《インカ金装飾拵鞘太刀と、めぐ●んの杖》(時系列9巻・発売前特別公開SS)
時系列400~450話付近です。
書籍版読んでなくても大丈夫なSSを2022年応援してくださった皆様に感謝を込めて書かせていただきました。
9巻発売まで今しばらくお待ちください。
インカの金の装飾は本当に綺麗だ。
勿論日本の蒔絵技術は劣ってはいないが、こちらは金をふんだんに使う。
蒔絵のように木材に漆を塗り、薄くのばした金を貼るわけではなく、鋳造した金に彫刻するので金の使用率その物が違う。
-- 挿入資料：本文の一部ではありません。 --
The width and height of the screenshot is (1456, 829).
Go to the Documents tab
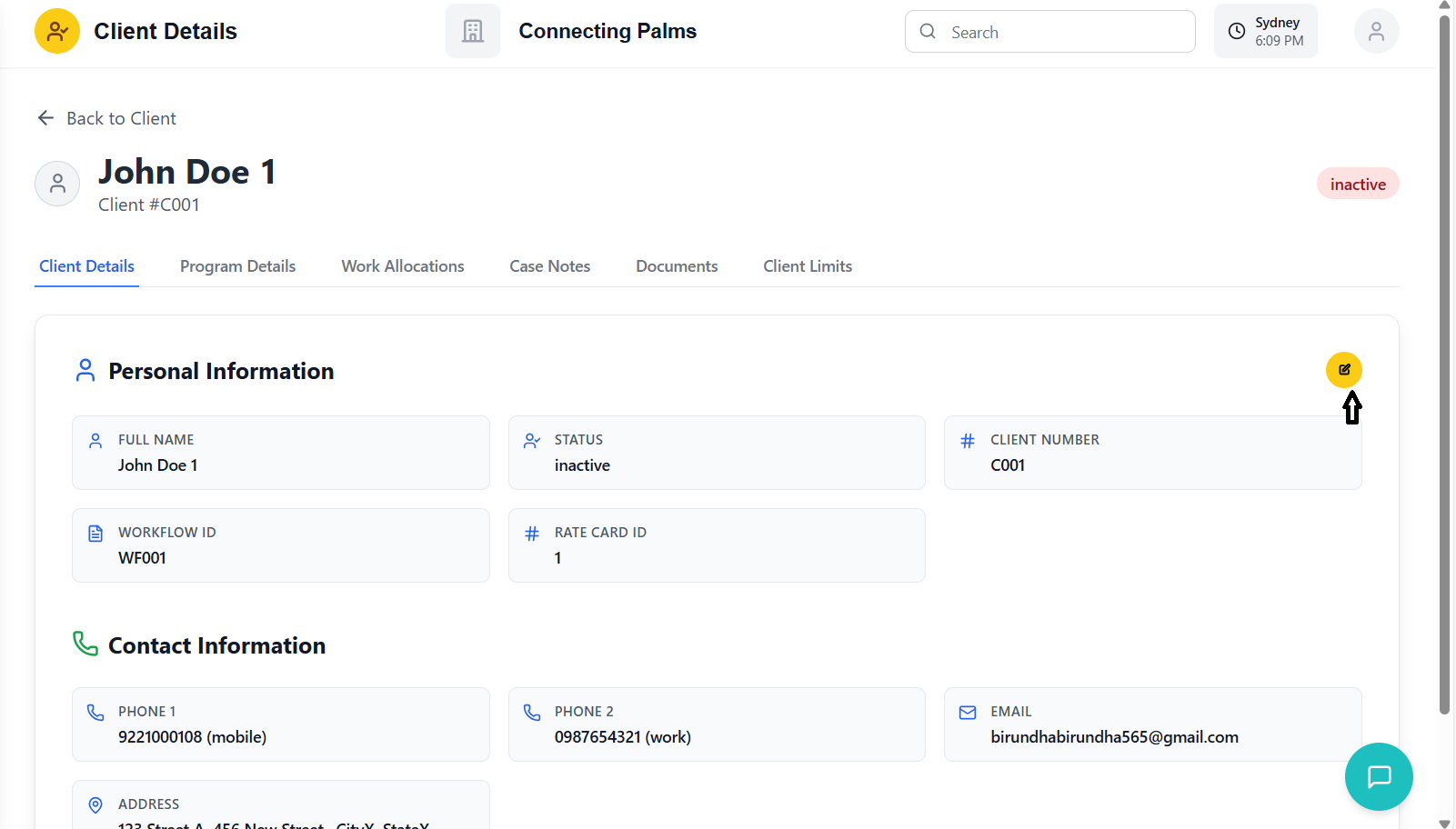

なぜ今、こんな事を語っているかというと、ファナに友好の証として渡した太刀の鞘が、インカの装飾の物に変わっていたので、手に取り見せて貰っている。
「重っ」
見た目から想像出来ていたが、手に取ると半端じゃない。
全鋳造金で作られた鞘、腰にぶら下げられる鞘の重さではない。
間違いなくずり落ちる。
「ファナ、これじゃ~腰に差せないだろ?」
「なんなんです・・・・・・」
いつもの疑問形が同意の「なんなんです」になって困り顔をしていた。
「太刀持ちと言って腹心に持たせるって手もあるけど」
「なんなんですか?腹心って本当に信頼出来る人の意味ですよね? ボクにそんな人、ヒタチ様以外いるわけないじゃないですか」
確かに国を立ち上げたばかりでイスパニア内通者の可能性はどのインカ人にもあり、本当の信頼は出来ない。
「だったら、あげたときの鞘に戻しなよ」
「・・・・・・はい」
少し寂しそうに返事をする。
「真琴様はわかっていないわね。 日本の太刀をそのまま腰に差していたら日本の手下になったと思われるって考えているのよ。 支配する国がイスパニアから日本に変わっただけって思われてしまうでしょ」
「そんな邪推するのか?」
お初にそう言われて、ファナの顔を見るとコクリと頷いた。
「なら、その鞘に入れる太刀は竹光にすれば良いよ。それを太刀持ちに持たせてファナは権力の象徴として持つ杖に本当の太刀を仕込みなよ」
「あ~仕込み杖ね、確か上杉謙信公が高野山に入るときとか持っていたと聞いたことあるわ」
「そう、仕込み杖」
「なんなんですか? そんなこと出来るんですか?」
「うん、あるんだよ。 まぁ~うちの職人とインカの金細工職人合作ならそれっぽく出来ると思うから任せてよ」
「ボク、ヒタチ様信じてますから任せますね」
そうして俺は、皇帝が権力の象徴として持つ杖『王笏』をデザインして、早速作らせた。
大きな赤色のルビーが輝き、金の蒔絵が施された仕込み杖が作られた。
「なんなんですか? 凄いじゃないですか」
ファナは満足げにそれを王笏とし片時も離すことはなくなるのだが、お初はなにか浮かない顔をしていた。
「あの杖どっかで見たことある気がするのよね~」
とずっと考えているお初に、桜子が、
「御主人様が描いて茨城の城の装飾にも使われている眼帯美少女『めぐ●ん』の杖の形では?ほら、御主人様の印籠の装飾にも」
「わぁぁぁぁぁぁぁ!桜子、それ言っちゃ駄目!」
「ま・こ・と・さ・ま? 異国の皇帝になんて物を持たせるのよ! また、萌美少女が絡んでるなんて信じらんない!」
「元ネタ知らないんだから良いだろ?」
「うっ、そう言われてしまうと真琴様が描いた美少女ってだけで他は何も知らないですけど・・・・・・皇帝に相応しい物語の子なんでしょうね?」
「・・・・・・・」
「なんで黙るのよ!」
「なんなんですか? ヒタチ様と喧嘩ですか?」
杖をスリスリとしているファナを見たお初はそれ以上を口に出さなかった。
いつかファナに爆裂魔法を撃つポーズ取ってもらおう。